Tenho duas armas para lutar contra o desespero, a tristeza e até a morte: o riso a cavalo e o galope do sonho. É com isso que enfrento essa dura e fascinante tarefa de viver. Ariano Suassuna

Crédito: Acervo da família Suassuna

Juliana Gobbe

Entre palhaços, profetas e reis, Ariano Suassuna atravessou com palavras as profundezas do Brasil. Difícil estabelecer nessa obra os limites entre o erudito e o popular. Através dos matizes da sua verve literária, foi desvendando a alma nordestina num processo único de criação.

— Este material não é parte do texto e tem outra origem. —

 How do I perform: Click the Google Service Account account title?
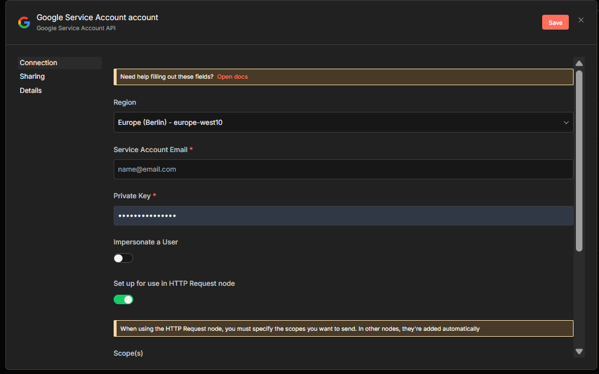coord(98,18)
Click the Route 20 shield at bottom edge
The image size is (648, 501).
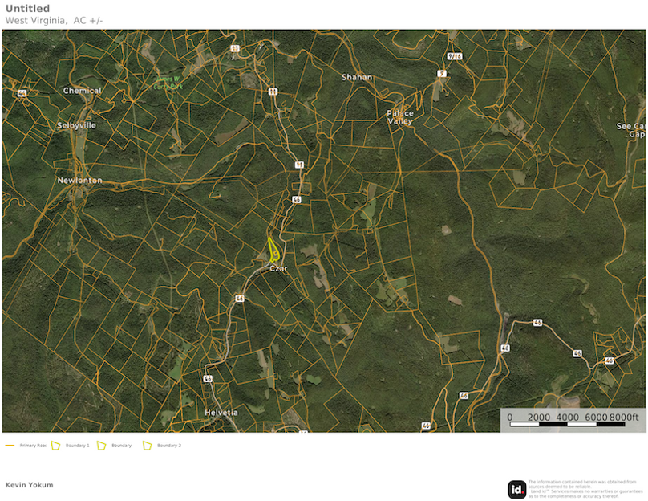coord(425,424)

O homem que escreveu O Romance d’A Pedra do Reino sabia das mazelas e delícias humanas, assim foi também com o Auto da Compadecida. Nas águas divisoras do riso e do choro, nosso autor com nome de santo, de alguma forma, como bem asseverou Rachel de Queiróz, sublimou pelas palavras a morte trágica de seu pai João Suassuna, pois de certo modo o infeliz ocorrido marcaria para sempre a sua vida.

Importante ressaltar que, desde a idealização do movimento Armorial em 1970, a obra do escritor paraibano influenciaria várias linguagens artísticas, como a dança, música, literatura, cinema e até mesmo a arquitetura.

A Ariano devemos a amálgama da cultura brasileira, estabelecida pelas contradições e abismos entre ricos e pobres, vencedores e perdedores. Em Suassuna encontramos os espelhos que convergem nossa imagem no ideário da terra brasilis embebida pelo cantar do povo.

Quem trabalha com cultura no Brasil sabe ouvir em decibéis agigantados as vozes profícuas das ruas, das gentes esquecidas e, hoje mais do que nunca, sabe também enxergar um acelerado apagamento de tudo o que nos enraíza na poética da existência.

E os trabalhadores da cultura, como eu, terão também algumas boas histórias para contar. Hoje relembro uma delas ocorrida em 2014 (ano da morte do nosso autor). Vamos a ela:

Numa manhã fria, estava eu “mastigando vento” (metáfora roubada de um ilustríssimo autor das minhas relações) sentada nas dependências externas da Faculdade de Educação da Unicamp, quando ao longe avistei uma outra moça. Logo me animei e a chamei para sentar perto de mim. Afinal, ela estava sozinha numa manhã esquisita e eu que costumo conversar com pássaros, borboletas e formigas, não poderia deixar alguém de minha mesma espécie…sorvendo o silêncio do tédio matutino.

Nos apresentamos, ela disse seu nome: Anaís. Depois desse diálogo de aproximação, deu-se um outro meio rotineiro e casual, sobre profissão e aqueles assuntos dos quais tratamos quando conhecemos alguém. Nada de muito profundo, conversa leve que ia se abrindo junto com o sol naquela quinta-feira. De repente eu e Anaís enveredamos pelos caminhos da cultura e eu disse a ela que trabalhava aqui em Atibaia como professora, mas também com cultura popular, através do Coletivo Abraço Cultural. De forma muito tranquila, a jovem Anaís falou: Meu avô também trabalha com cultura popular lá no nordeste. E eu nem sei explicar o que me levou a perguntar, mas perguntei: Como se chama seu avô? Ela calmamente me respondeu: Ariano Suassuna. Eu respirei fundo, e incrédula disse: Você é neta do Suassuna?

Depois disso, o que era um pequeno rio, transformou-se em um mar de risos. Anaís teve que me provar através das fotos presentes no seu celular que era mesmo uma integrante da família Suassuna. Alguns anos se passaram, mas jamais me esquecerei do dia que eu conheci a neta do grande autor.

E sem querer aqui apossar-me de pretensão, penso que é ele um pouco da nossa família também, pois Ariano é parte de um país que clama pela volta do riso, da arte e da emancipação humana. Estamos em sua obra e, certamente sua obra está em nós!

Juliana Gobbe é Doutora em Filosofia e História da Educação pela Unicamp. Autora de Óculos de Marfim e À esquerda do Império (2017). Coordena o blogue “Tecendo em Reverso” e os coletivos Abraço Cultural e Kalúnia.